Exercise details. Lines with the word "button" are the ones wanted. Copy each of them from the entries below.

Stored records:
--

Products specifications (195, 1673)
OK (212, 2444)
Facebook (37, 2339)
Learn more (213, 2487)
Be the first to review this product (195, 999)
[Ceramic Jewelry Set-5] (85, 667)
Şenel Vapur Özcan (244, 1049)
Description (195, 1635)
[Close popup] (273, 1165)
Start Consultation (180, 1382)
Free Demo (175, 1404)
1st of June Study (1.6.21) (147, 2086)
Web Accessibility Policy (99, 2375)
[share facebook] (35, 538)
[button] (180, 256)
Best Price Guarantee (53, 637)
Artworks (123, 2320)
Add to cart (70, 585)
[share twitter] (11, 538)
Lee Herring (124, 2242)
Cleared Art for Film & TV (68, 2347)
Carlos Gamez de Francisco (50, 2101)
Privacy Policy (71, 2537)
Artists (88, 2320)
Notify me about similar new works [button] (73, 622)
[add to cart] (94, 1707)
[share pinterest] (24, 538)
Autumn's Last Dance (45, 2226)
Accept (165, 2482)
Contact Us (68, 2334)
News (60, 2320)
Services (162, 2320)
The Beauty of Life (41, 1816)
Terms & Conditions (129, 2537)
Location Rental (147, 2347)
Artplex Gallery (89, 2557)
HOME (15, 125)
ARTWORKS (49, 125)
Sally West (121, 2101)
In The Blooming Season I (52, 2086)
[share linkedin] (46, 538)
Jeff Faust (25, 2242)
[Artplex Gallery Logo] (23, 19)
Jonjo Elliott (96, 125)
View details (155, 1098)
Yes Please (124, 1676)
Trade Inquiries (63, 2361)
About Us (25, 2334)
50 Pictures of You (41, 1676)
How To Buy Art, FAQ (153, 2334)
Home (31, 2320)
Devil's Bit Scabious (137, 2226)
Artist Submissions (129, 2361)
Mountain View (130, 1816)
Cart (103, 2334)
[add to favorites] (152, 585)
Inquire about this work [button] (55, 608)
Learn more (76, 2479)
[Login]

--

Task solution.
[button] (180, 256)
Notify me about similar new works [button] (73, 622)
Inquire about this work [button] (55, 608)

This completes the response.